▶ **What is needed**
Please repeat the records exactly. The pictures are to be left out.

###

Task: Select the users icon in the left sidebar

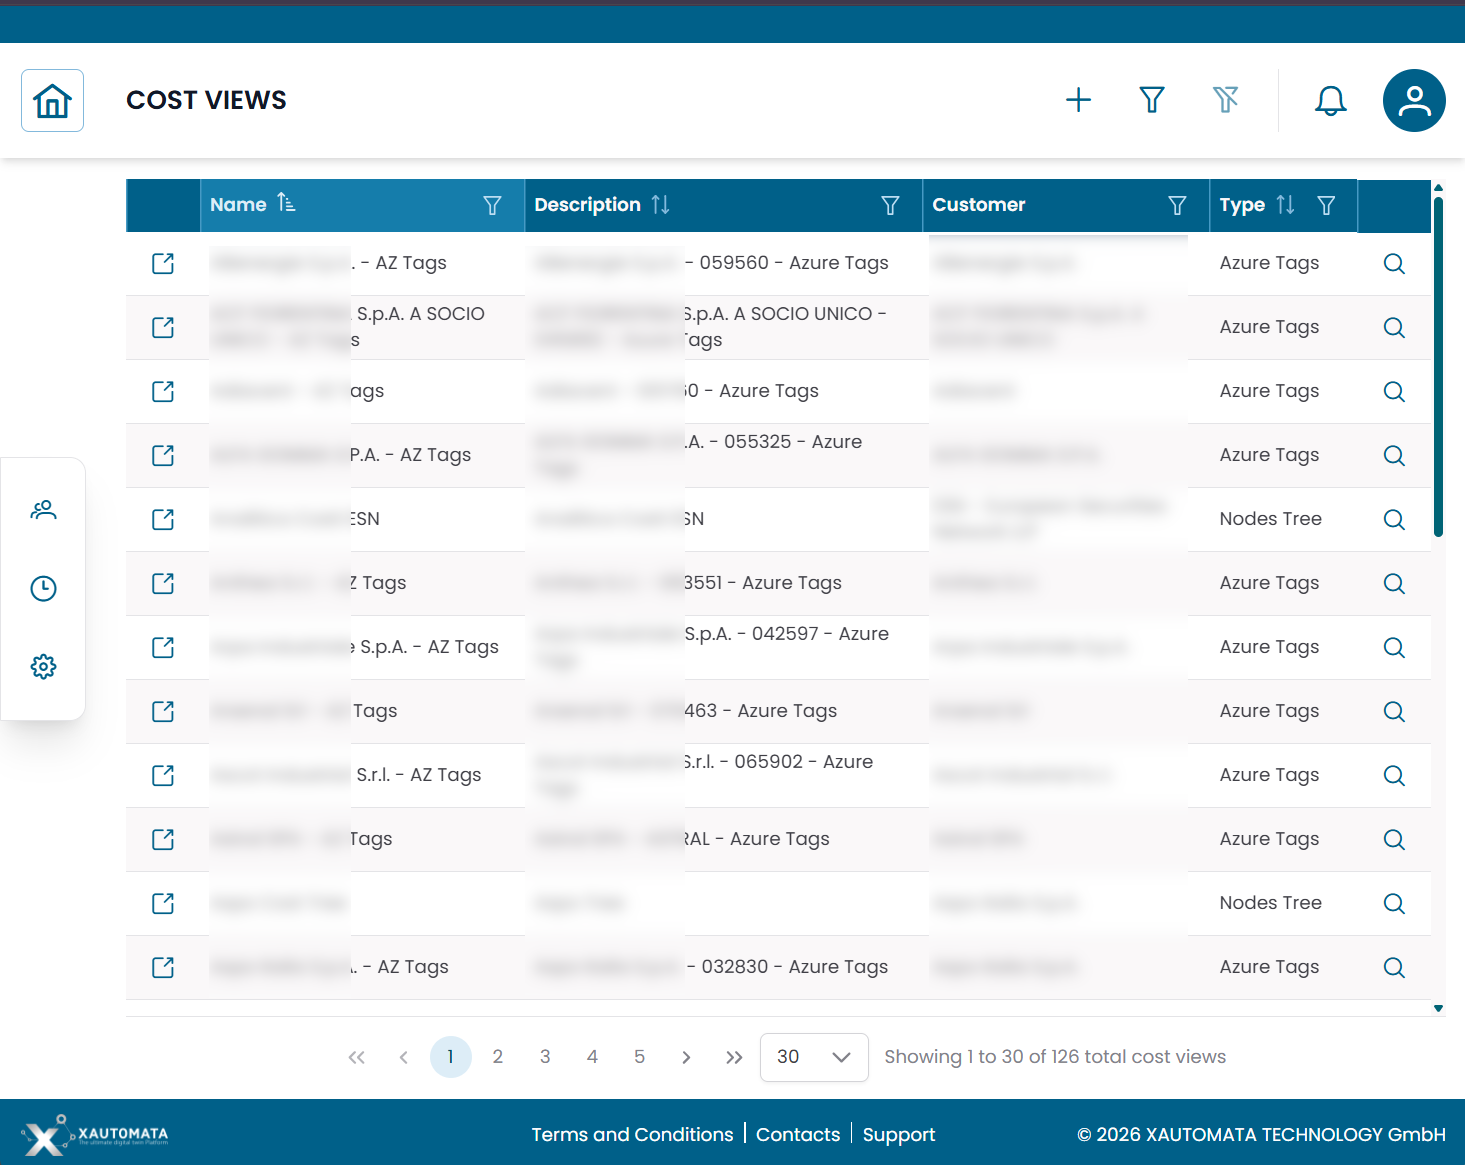Action: click(x=43, y=510)
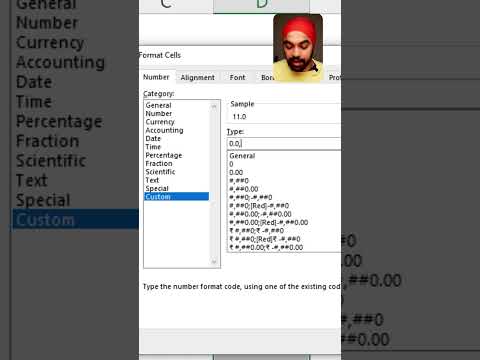The image size is (480, 360).
Task: Select the Percentage category
Action: 164,155
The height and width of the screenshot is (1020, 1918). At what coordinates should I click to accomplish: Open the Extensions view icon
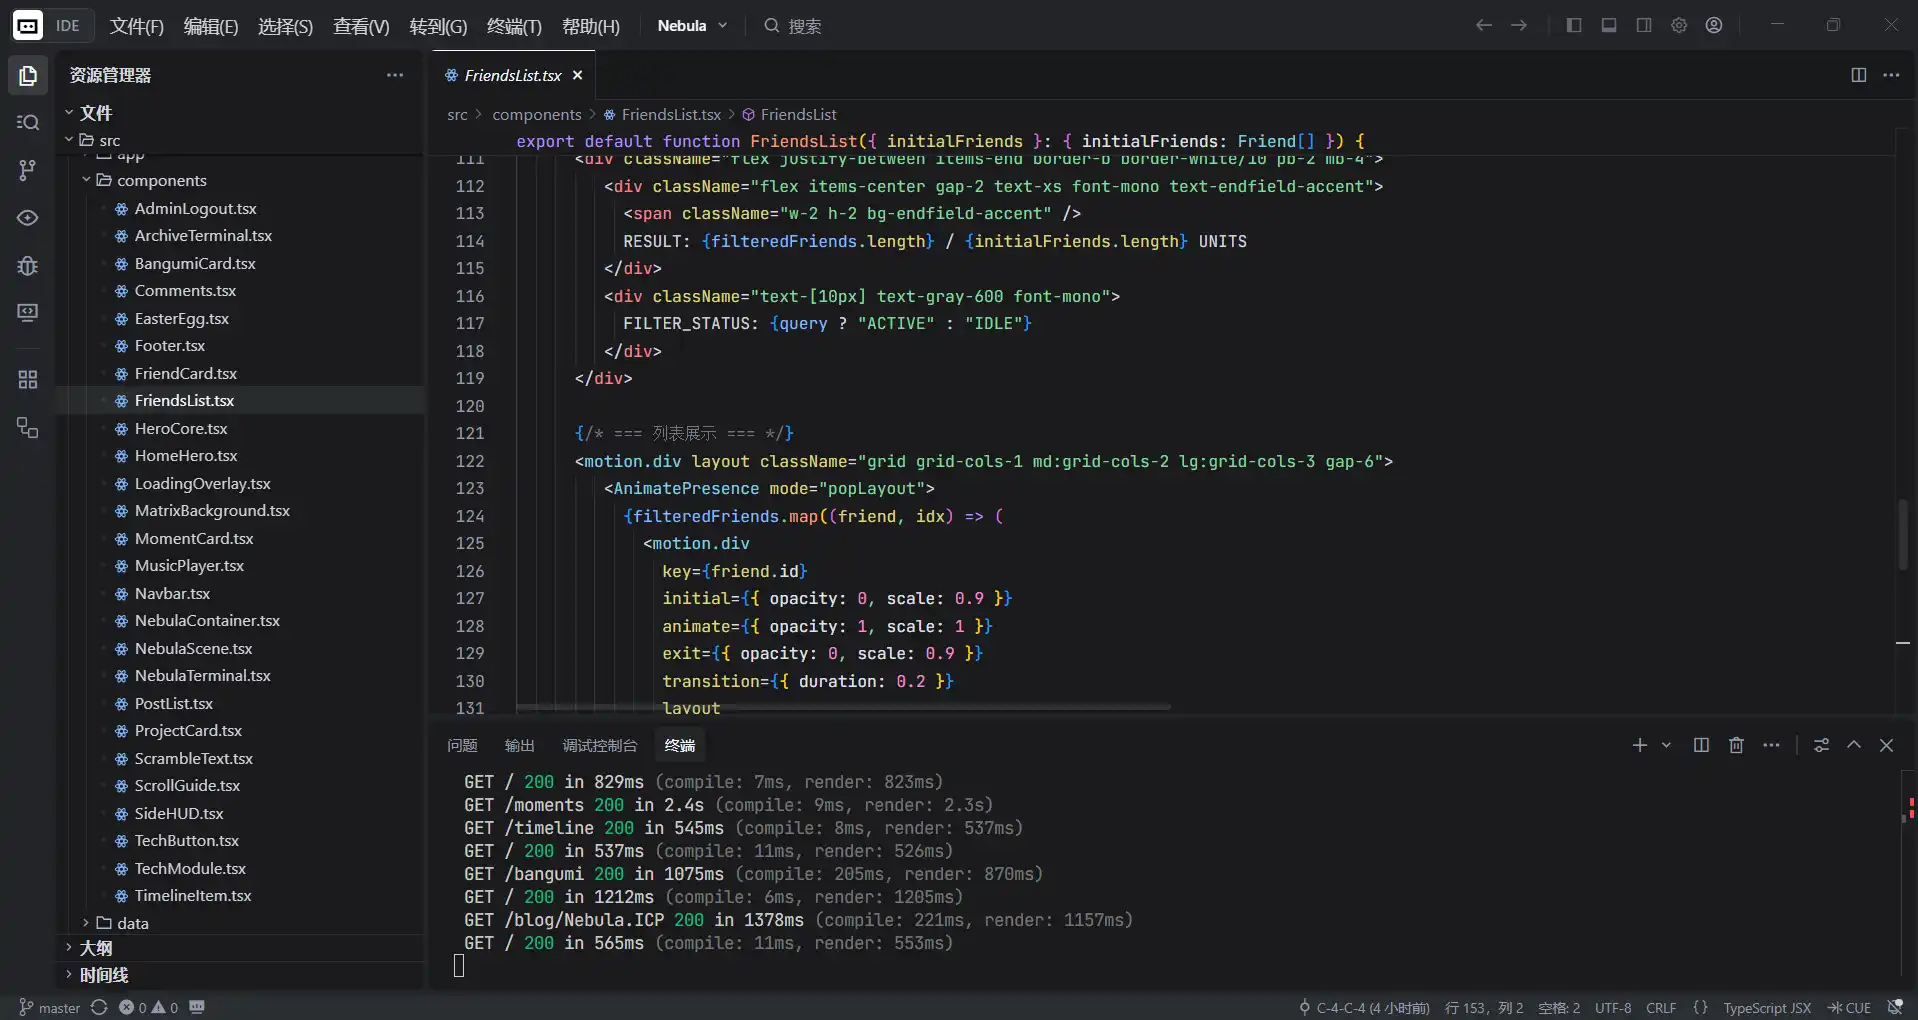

###

▶ **The answer**
Task: Select the users icon in the left sidebar

Action: click(x=43, y=510)
The image size is (480, 360).
Task: Select the Percentage category
Action: 164,155
The height and width of the screenshot is (1020, 1918). At what coordinates should I click to accomplish: Open the Extensions view icon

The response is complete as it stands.